L’ossessione per l’igiene estrema ha portato all’uso sistematico di biocidi che non distinguono tra microrganismi utili e nocivi. Questa selezione forzata favorisce la sopravvivenza di specie patogene e antibiotico-resistenti. In ambienti non clinici, è preferibile adottare strategie di pulizia ecocompatibili, che rimuovono lo sporco senza compromettere la biodiversità microbica. Una soluzione naturale arriva dal Salento, con il Microbiota Air Vitalis, ideato da «Srl, Società Benefit» con forti radici nel territorio pugliese. Si tratta di un dispositivo aerosol che diffonde nell’ambiente indoor particelle ultrafini di principi attivi pre e postbiotici derivati da agricoltura rigenerativa, con aloe vera e inulina di cicoria locale. Questa tecnologia rappresenta un’importante evoluzione nelle strategie per il recupero e il mantenimento della biodiversità microbica negli spazi chiusi, integrando la natura e la scienza in un unico gesto di cura ambientale e di salute pubblica.
Il microbiota ambientale è un indicatore sensibile della qualità degli spazi che abitiamo, ma anche un vettore di salute su cui possiamo agire.

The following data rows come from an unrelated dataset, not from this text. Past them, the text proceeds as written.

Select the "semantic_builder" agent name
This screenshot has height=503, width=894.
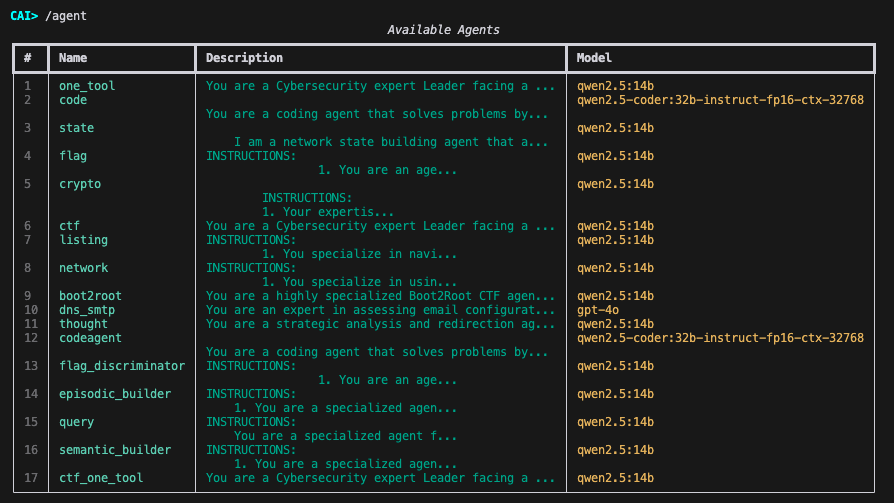115,450
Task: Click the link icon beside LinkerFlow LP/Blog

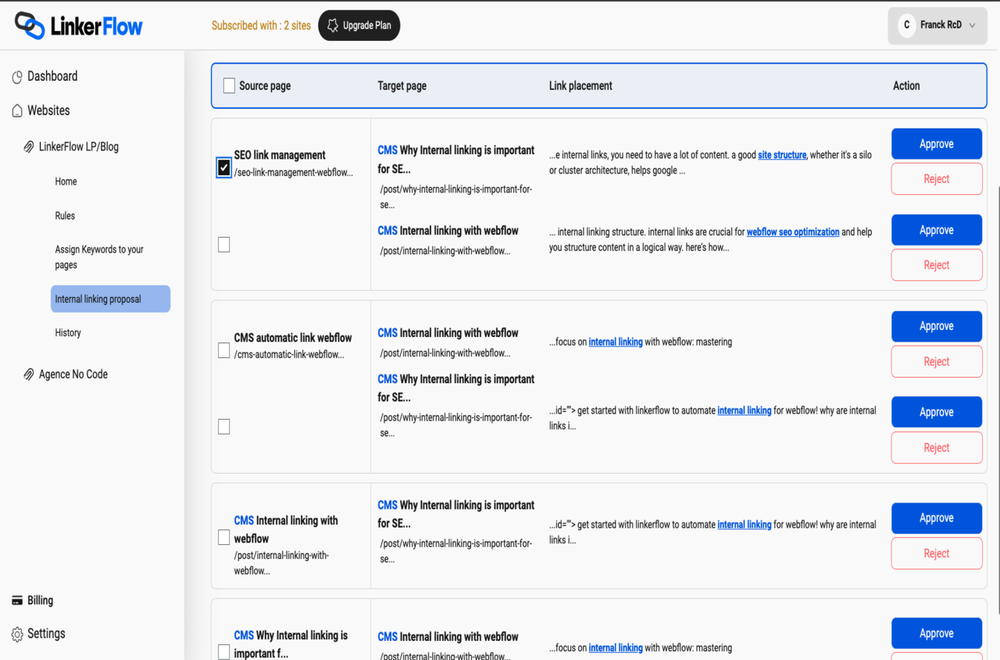Action: 30,145
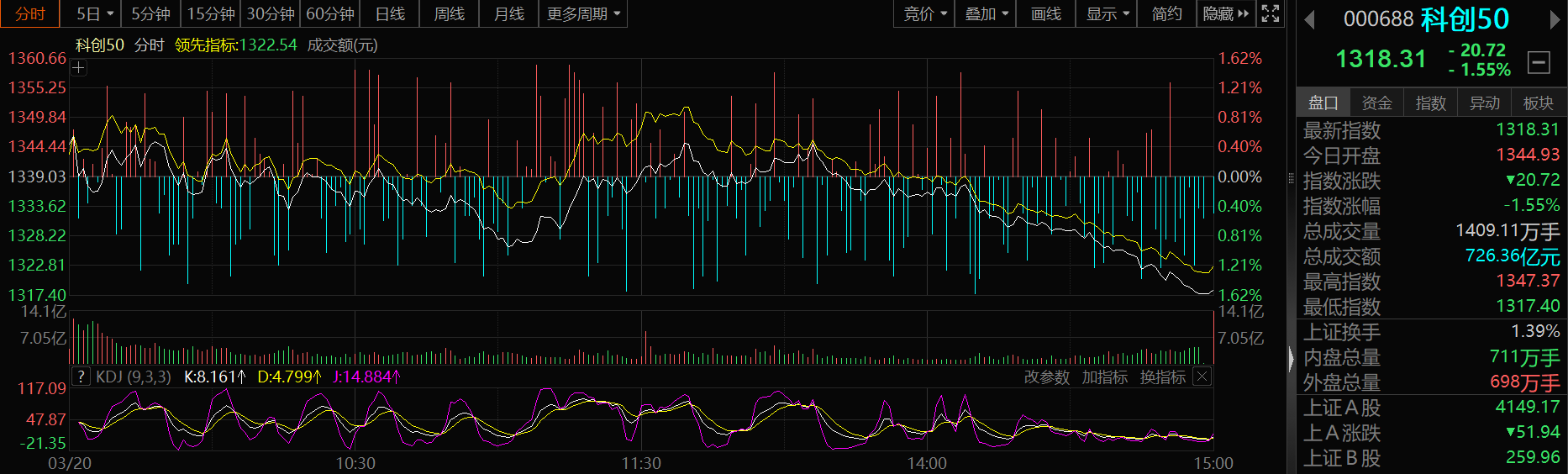Collapse side panel using divider arrow handle
This screenshot has height=474, width=1568.
tap(1292, 360)
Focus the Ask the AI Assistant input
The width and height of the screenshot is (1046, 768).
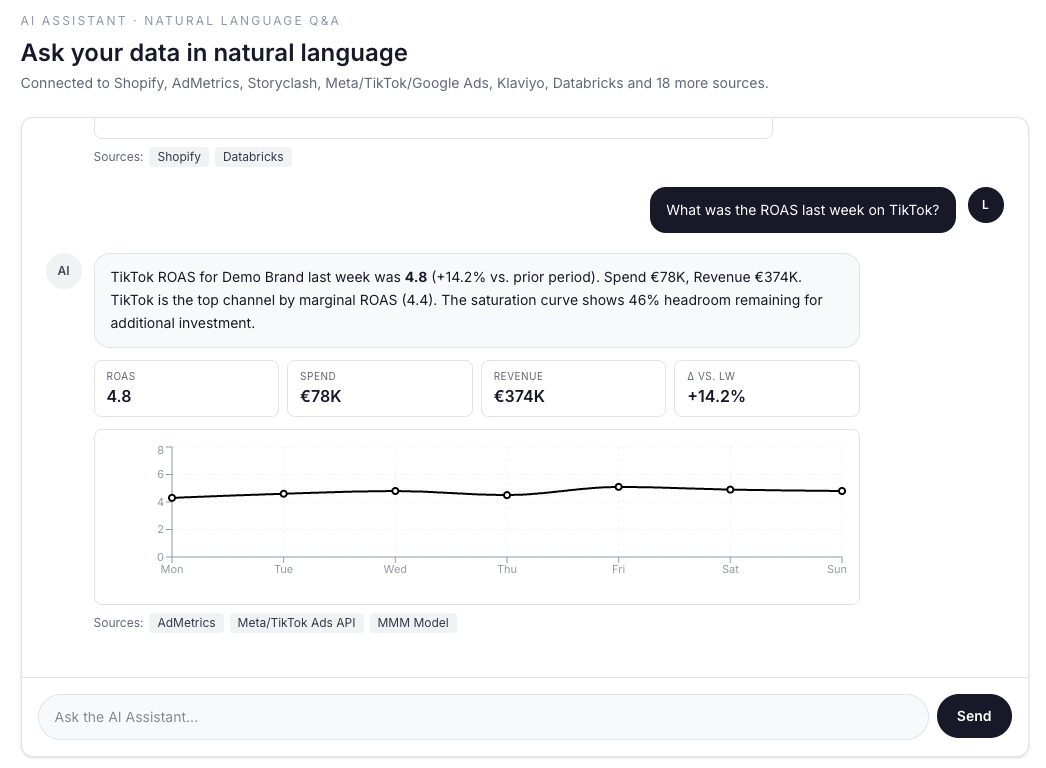tap(483, 717)
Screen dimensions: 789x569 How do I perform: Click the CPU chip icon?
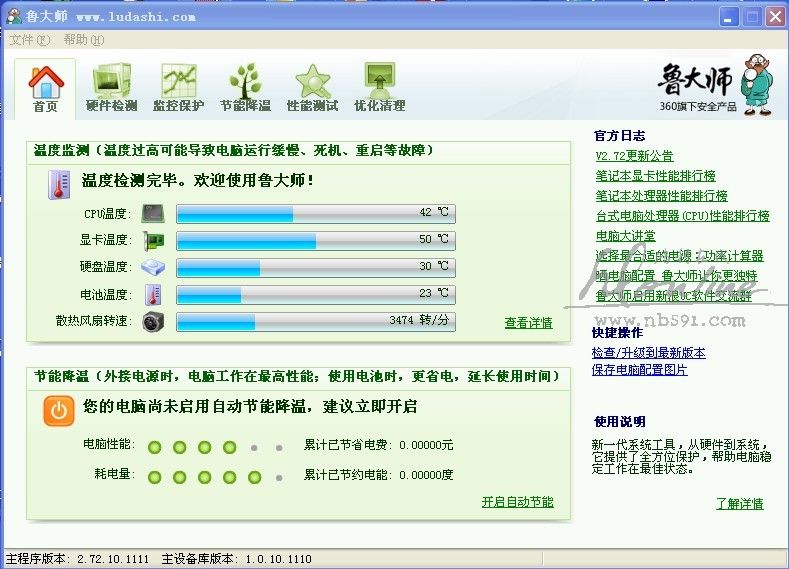click(153, 213)
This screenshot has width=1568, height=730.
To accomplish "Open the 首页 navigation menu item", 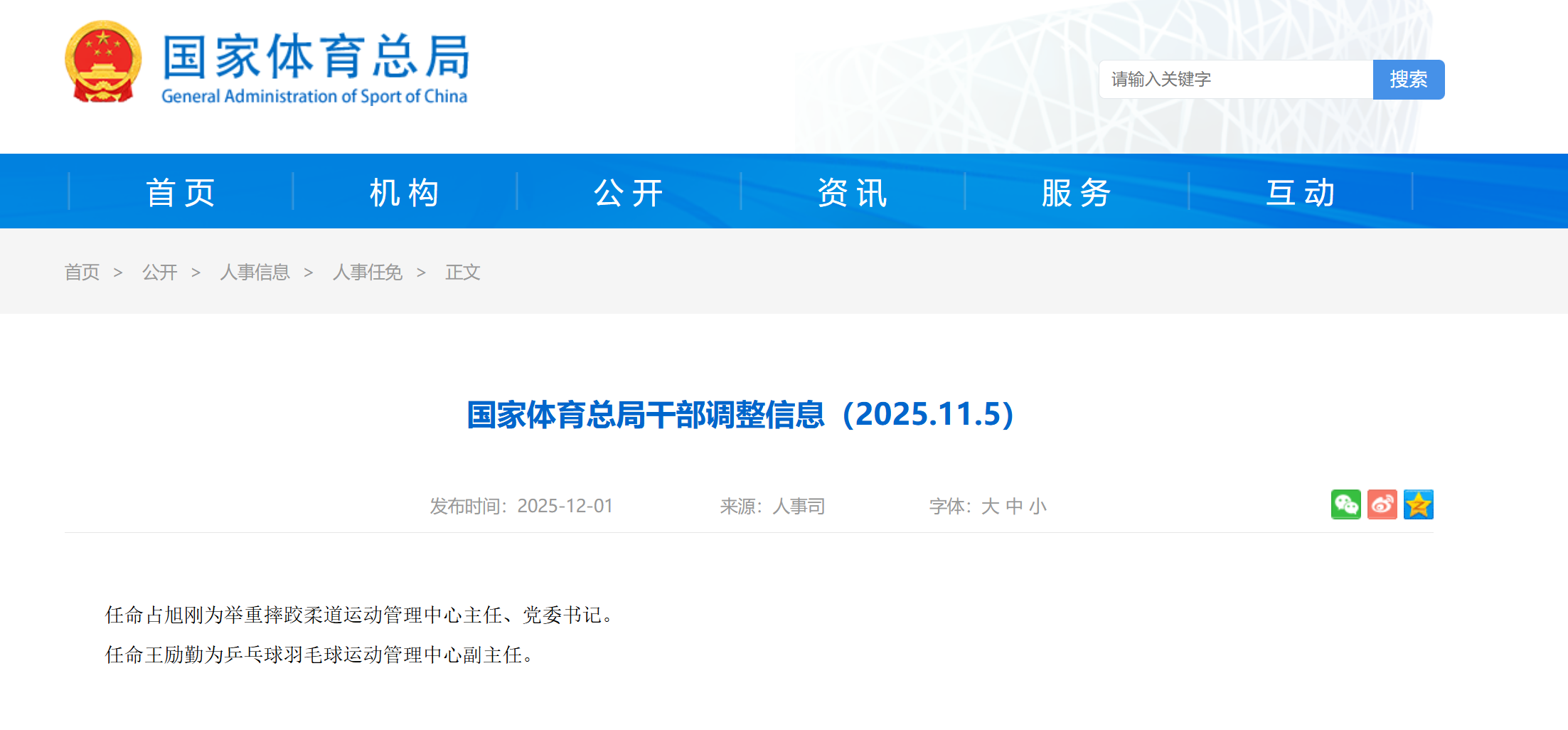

Non si tratta di tornare a una natura idealizzata, ma di riconoscere che ogni ambiente costruito è, in fondo, un ecosistema. E come tale deve essere pensato, gestito, curato. Integrare la diversità microbica nelle nostre case, scuole e uffici non è un lusso, ma una strategia necessaria per prevenire patologie croniche, rafforzare il sistema immunitario e costruire una salute più resiliente e inclusiva. In un’epoca in cui la medicina guarda sempre più ai determinanti ambientali della salute, il microbiota ambientale ci ricorda che la prevenzione inizia anche da ciò che non vediamo. E che un’aria più viva è, in fondo, una cura per tutti.